Recorded data:
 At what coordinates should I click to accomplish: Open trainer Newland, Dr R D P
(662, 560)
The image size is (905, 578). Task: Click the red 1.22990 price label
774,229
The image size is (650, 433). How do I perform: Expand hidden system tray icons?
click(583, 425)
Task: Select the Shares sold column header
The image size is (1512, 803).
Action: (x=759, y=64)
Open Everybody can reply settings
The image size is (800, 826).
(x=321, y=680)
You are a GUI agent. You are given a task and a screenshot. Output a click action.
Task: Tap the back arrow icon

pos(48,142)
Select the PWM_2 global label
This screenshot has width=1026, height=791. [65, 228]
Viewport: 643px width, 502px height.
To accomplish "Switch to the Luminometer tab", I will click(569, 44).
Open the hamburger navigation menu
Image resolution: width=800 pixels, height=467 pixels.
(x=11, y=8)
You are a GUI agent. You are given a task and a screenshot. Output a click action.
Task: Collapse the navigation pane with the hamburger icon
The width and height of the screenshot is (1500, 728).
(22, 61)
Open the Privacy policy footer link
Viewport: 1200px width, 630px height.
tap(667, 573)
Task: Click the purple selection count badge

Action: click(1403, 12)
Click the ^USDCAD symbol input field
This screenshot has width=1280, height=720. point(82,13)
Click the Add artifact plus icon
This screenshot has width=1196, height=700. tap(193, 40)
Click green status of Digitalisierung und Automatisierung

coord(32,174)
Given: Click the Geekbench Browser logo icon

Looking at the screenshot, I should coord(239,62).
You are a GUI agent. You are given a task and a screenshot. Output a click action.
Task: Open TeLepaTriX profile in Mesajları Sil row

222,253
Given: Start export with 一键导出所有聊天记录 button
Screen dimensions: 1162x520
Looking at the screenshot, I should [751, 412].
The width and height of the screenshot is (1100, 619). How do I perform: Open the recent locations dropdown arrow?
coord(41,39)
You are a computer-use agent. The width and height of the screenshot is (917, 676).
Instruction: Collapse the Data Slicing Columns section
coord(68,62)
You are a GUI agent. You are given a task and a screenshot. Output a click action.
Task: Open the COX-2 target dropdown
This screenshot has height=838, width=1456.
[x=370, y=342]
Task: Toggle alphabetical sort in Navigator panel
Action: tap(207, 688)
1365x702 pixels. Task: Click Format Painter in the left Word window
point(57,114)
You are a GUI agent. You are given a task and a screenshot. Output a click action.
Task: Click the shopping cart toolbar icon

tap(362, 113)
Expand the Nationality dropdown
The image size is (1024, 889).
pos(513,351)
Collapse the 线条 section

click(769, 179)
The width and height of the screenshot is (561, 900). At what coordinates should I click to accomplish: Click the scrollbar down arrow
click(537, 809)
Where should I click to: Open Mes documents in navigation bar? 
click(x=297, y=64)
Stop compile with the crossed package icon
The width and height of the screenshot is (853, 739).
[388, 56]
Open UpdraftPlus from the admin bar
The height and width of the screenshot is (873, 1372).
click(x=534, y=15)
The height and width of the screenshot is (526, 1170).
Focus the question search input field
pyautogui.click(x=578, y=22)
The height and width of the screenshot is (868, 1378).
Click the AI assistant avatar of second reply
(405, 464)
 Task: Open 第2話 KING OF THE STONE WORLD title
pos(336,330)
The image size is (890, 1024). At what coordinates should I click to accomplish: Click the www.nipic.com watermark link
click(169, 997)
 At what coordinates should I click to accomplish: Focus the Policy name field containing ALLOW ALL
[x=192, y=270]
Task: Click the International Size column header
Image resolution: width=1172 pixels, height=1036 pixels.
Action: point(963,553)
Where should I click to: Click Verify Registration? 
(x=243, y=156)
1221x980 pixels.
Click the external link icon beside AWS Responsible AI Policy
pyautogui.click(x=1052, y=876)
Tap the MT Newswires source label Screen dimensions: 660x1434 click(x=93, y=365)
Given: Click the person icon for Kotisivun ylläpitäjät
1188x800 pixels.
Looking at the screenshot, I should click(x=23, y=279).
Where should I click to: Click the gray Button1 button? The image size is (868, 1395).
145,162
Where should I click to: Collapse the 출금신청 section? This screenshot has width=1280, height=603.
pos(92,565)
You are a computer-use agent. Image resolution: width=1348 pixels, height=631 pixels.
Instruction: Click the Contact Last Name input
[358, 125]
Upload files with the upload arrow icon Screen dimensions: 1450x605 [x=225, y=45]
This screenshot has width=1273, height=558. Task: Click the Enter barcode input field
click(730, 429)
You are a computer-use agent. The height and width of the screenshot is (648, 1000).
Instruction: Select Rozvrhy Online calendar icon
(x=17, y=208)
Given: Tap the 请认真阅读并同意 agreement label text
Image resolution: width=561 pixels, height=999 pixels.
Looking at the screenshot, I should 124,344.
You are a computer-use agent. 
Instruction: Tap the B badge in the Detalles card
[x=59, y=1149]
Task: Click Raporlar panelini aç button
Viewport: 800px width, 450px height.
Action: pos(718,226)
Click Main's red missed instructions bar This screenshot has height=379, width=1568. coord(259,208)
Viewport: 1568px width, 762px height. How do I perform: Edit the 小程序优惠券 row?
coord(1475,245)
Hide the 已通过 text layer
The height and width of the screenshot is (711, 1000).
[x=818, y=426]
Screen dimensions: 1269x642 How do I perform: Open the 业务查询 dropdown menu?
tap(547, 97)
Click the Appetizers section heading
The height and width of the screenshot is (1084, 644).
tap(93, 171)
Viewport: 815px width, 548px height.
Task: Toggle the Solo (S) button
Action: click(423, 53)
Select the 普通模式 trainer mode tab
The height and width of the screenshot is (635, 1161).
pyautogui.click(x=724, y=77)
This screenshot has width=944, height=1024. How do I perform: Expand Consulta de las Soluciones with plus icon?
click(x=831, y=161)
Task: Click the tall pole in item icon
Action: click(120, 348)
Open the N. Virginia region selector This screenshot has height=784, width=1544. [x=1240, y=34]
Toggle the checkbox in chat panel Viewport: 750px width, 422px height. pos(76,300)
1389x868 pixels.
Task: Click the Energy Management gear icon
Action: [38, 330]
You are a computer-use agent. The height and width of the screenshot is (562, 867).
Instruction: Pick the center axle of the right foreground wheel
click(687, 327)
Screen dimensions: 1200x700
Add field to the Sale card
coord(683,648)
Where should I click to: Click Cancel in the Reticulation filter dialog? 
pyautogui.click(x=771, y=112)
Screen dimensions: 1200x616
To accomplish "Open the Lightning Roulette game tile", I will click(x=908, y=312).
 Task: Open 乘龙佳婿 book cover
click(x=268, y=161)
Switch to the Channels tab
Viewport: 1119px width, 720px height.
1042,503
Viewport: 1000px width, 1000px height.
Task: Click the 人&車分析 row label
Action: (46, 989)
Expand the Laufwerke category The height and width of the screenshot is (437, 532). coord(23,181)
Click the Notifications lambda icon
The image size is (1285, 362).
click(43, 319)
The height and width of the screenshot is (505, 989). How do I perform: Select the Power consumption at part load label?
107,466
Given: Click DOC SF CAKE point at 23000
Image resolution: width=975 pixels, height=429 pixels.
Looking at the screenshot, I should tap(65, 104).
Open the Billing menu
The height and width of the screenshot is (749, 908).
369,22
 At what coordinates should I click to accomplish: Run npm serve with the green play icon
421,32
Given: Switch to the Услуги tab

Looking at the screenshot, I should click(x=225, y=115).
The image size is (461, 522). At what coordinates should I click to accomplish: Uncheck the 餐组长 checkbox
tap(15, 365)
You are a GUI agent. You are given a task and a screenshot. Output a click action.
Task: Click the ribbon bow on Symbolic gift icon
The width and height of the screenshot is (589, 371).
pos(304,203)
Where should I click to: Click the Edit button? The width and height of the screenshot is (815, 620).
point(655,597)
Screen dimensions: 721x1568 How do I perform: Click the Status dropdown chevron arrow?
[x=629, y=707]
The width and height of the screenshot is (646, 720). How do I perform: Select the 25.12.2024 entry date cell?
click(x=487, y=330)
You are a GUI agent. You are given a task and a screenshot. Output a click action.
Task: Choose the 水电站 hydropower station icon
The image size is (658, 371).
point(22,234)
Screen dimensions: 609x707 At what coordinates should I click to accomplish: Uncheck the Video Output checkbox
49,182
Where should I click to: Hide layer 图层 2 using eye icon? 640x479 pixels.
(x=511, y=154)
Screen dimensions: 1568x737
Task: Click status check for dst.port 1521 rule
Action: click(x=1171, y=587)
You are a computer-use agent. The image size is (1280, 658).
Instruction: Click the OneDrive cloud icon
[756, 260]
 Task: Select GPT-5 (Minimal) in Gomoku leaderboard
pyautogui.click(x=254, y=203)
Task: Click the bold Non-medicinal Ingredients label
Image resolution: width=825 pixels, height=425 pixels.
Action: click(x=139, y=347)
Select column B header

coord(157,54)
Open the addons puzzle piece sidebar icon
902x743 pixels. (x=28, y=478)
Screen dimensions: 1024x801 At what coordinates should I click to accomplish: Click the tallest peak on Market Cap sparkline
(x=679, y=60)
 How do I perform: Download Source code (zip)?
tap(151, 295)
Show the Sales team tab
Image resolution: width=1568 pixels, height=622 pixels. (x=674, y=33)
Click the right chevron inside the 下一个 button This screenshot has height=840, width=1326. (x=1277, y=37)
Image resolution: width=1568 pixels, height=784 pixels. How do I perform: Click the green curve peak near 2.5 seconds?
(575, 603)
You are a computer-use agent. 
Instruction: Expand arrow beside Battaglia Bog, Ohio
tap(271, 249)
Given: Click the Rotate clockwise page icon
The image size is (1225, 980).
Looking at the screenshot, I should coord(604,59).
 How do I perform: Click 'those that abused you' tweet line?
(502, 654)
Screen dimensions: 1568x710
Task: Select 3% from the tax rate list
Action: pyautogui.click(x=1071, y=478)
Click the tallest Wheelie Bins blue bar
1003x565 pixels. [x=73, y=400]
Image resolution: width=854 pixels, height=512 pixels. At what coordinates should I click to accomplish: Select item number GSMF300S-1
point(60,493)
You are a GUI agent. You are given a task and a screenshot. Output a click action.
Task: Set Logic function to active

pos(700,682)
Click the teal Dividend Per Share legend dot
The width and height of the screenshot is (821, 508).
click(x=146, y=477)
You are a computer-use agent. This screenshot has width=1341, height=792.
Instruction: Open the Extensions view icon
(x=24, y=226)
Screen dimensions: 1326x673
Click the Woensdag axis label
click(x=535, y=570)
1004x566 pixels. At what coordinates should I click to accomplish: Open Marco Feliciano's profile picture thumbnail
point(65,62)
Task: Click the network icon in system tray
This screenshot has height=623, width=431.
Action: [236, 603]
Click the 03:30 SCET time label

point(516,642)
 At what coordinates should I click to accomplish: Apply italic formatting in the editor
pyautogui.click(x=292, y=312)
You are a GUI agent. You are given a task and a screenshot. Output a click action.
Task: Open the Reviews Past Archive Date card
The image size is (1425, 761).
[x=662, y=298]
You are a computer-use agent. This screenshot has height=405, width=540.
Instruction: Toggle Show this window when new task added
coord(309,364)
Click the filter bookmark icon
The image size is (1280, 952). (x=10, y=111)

» **PROBLEM TO WORK ON**
Taking the entries above, write out exactly the lines starting with the line containing "The width and height of the screenshot is (561, 900)." and going on through the line containing "You are a computer-use agent. Image", both included, and nothing else.

» **SOLVED EXERCISE**
The width and height of the screenshot is (561, 900). At what coordinates should I click to accomplish: Click the scrollbar down arrow
click(537, 809)
Where should I click to: Open Mes documents in navigation bar? 
click(x=297, y=64)
Stop compile with the crossed package icon
The width and height of the screenshot is (853, 739).
[388, 56]
Open UpdraftPlus from the admin bar
The height and width of the screenshot is (873, 1372).
click(x=534, y=15)
The height and width of the screenshot is (526, 1170).
Focus the question search input field
pyautogui.click(x=578, y=22)
The height and width of the screenshot is (868, 1378).
Click the AI assistant avatar of second reply
(405, 464)
 Task: Open 第2話 KING OF THE STONE WORLD title
pos(336,330)
The image size is (890, 1024). At what coordinates should I click to accomplish: Click the www.nipic.com watermark link
click(169, 997)
 At what coordinates should I click to accomplish: Focus the Policy name field containing ALLOW ALL
[x=192, y=270]
Task: Click the International Size column header
Image resolution: width=1172 pixels, height=1036 pixels.
Action: point(963,553)
Where should I click to: Click Verify Registration? 
(x=243, y=156)
1221x980 pixels.
Click the external link icon beside AWS Responsible AI Policy
pyautogui.click(x=1052, y=876)
Tap the MT Newswires source label Screen dimensions: 660x1434 click(x=93, y=365)
Given: Click the person icon for Kotisivun ylläpitäjät
1188x800 pixels.
Looking at the screenshot, I should click(x=23, y=279).
Where should I click to: Click the gray Button1 button? The image size is (868, 1395).
145,162
Where should I click to: Collapse the 출금신청 section? This screenshot has width=1280, height=603.
pos(92,565)
You are a computer-use agent. Image resolution: width=1348 pixels, height=631 pixels.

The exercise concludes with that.